Here are a few recommendations for you as you get ready for your next workout:
- A workout is really time for you to focus on getting stronger - physically and mentally. For some, a great workout is a hard 5-mile run followed by strength work. For others, a great workout means going for a stress-relieving 3-mile walk followed by long stretches.
- Consider what you want to do for your body. Does your workout need to be designed to strengthen your hips and lower back? Do you need to increase your mobility and flexibility? Do you need to build upper body strength?
- Know that high quality workouts can be done with no equipment whatsoever.
- You need to prioritize a little bit of time for movement. Plan for a minimum of 30 minutes devoted to exercise. Busy lives don't have magic little windows of time that appear throughout the day very often. You may need to make sacrifices to achieve this. For example, you may need to go to bed earlier to wake up earlier.
I Sleep to Maintain My Post-40 Body
Before you scroll through this section, please read. Sleep is as important as the food you eat.
First and foremost, I'm not the best sleeper. My husband's head can hit the pillow and fall asleep. On the other hand, it takes me longer to wind down and fall asleep. That said, my sleep hygiene is great.
Your hormones like to talk a lot. You have a bunch of hormones that talk throughout the day, helping you digest food and stay awake. When the night shift takes over, the daytime hormones start to doze off, and the sleep time hormones kick in, helping you develop muscle, metabolize fat, and repair your brain.
Let me say that again, but differently: when you sleep, your body develops muscle, metabolizes fat and repairs your brain.
All of our bodies prefer five full sleep cycles, each lasting about 90 minutes. I know that's not possible for everyone all the time, but it's important to at least try.
Sleep hygiene is not something most people think about.
Here are a few prompts to help set you up for a great, "clean" night of sleep:
- Are you turning off all screens an hour before bed, knowing that the blue light from laptops and phones stops my brain from releasing melatonin that helps to make me feel tired?
- Are you done eating 2 to 3 hours before bed? Eating too close to bed elevates insulin levels, blocking the release of human growth hormone (HGH) that helps your body burn fat and build muscle?
- Are you keeping your room as dark as possible so your brain doesn't receive signals that it's daytime, inhibiting your body from getting high quality sleep. This means lights from alarm clocks, too...face them away from you.
I Accept That Belly Fat Could Become a Problem on My Body!
What fun would it be being a woman if we weren't challenged with a bunch of hormones that do a swan dive in the years leading up to menopause, only to totally tank after we cross the threshold?
Our sex hormones, testosterone, estrogen and progesterone all diminish after we transition through menopause.

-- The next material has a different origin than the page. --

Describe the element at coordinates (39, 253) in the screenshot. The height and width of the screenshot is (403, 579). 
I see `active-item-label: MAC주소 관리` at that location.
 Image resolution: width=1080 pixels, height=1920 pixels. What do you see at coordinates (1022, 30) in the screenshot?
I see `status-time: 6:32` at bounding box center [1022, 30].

The two biggies, estrogen and testosterone, play a big role in fat storage - and are key obstacles on the road to achieving weight loss over 40. When estrogen levels drop, women are more inclined to develop insulin resistance, a condition closely linked to both visceral (belly) fat and heart disease.
When your body goes through, or leads up to, this transition - from pre to post menopause - you need to change your diet to compensate.
You don't need to throw the baby out with the bathwater! Keep the good things in your diet, and ditch the rest.
Here are a few prompts to help you make some healthy changes:
- Are you getting a majority of your carbohydrates from fiber-rich vegetables, grains and some fruits, all of which help to buffer blood sugar levels?
- Are you getting some healthy fats in each of your meals, in the form of olive oil, coconut oil, avocado/avocado oil, nuts or seeds?
- Are you minimizing alcohol, which can throw off blood sugar levels and trigger fat storage, particularly in the form of triglyceride.
- Are you avoiding high-stress exercises when you're experiencing higher-than-normal stress in your life? Elevated cortisol levels will naturally trigger belly fat.